More from the brilliant Michael Orr:

“We keep reading everywhere that the housing market is “dominated by institutional investors”. This is often taken to be 1. true and 2. a bad thing and sometimes suggested as a pre-cursor to a market collapse. All of these ideas are based on a false perception of the fundamental nature of the housing market. They also imply a misunderstanding of what the word “dominate” means…

Institutional investors are as active in Phoenix as anywhere, yet they still make up a small part of the market. If they are bidding for the same property as you are, it will certainly feel like they are an important factor. They have deep pockets filled with cash and can be very determined. However they do not even compete for the majority of homes for sale. They are interested only in cheaper homes that they can rehab and rent out for an acceptable cash flow. Even in this small subset of the market, they do not dominate. Small scale investors buy more than twice as many homes as institutional investors. Normal homeowners buy three times as many homes as all investors put together. The market is in fact dominated by ordinary homeowners. Their transactions are by far the largest and most significant part of the market. They always have been. Even at their highest penetration investor purchases never got higher than 40%. Right now they are well below 30% and falling.

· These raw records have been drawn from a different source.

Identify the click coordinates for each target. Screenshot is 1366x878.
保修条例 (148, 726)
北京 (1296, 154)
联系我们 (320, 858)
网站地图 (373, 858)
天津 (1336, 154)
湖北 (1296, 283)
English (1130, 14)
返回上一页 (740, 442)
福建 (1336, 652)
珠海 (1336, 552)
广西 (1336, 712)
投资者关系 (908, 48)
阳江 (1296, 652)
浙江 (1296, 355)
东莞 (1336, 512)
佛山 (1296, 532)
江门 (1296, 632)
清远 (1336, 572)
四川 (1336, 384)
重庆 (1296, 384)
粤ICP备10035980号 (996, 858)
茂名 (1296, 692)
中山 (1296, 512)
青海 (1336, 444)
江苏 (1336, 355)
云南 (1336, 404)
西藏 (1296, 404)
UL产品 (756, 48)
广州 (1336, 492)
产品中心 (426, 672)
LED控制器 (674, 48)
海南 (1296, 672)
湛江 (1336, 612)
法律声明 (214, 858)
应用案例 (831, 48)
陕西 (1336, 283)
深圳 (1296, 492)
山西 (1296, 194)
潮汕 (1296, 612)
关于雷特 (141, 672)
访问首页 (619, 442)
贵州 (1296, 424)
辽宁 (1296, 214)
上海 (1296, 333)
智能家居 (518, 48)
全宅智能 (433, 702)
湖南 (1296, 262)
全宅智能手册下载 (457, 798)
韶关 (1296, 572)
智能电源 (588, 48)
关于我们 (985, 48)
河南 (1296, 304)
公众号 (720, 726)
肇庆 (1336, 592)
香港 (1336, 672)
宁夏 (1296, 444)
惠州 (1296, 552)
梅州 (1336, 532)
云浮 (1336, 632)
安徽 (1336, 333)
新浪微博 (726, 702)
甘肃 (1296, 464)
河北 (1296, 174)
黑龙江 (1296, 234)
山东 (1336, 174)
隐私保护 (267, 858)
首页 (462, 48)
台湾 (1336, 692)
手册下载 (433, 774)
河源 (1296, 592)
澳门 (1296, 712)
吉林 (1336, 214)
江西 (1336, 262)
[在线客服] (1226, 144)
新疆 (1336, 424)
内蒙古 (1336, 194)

Over the last 4 years institutional investors have come to own between 10,000 and 11,000 homes in Maricopa County. This not a very large number. Remember that in March 2009 we had over 10,000 foreclosure notices in a single month. That was a major event. But an inventory of 11,000 rental homes is not big enough to impact the overall market in any major way. It represents less than 1% of the housing stock. It represents less than 1.5 months of sales. If all of these homes were to be dumped onto the market at once through ARMLS it would theoretically increase the active listings from 19,400 to about 30,000. This is still less than what would be considered sufficient for a balanced supply, which would be about 33,000 to 35,000 for ARMLS as a whole. So we would still have a supply shortfall, not a glut.

Of course, these homes will not come onto the market all at once. And as and when they come onto the market over the next several years, the tenants will have to find homes, creating a corresponding increase in demand to offset the increased supply. Only an empty rental homes creates an increase in net supply.”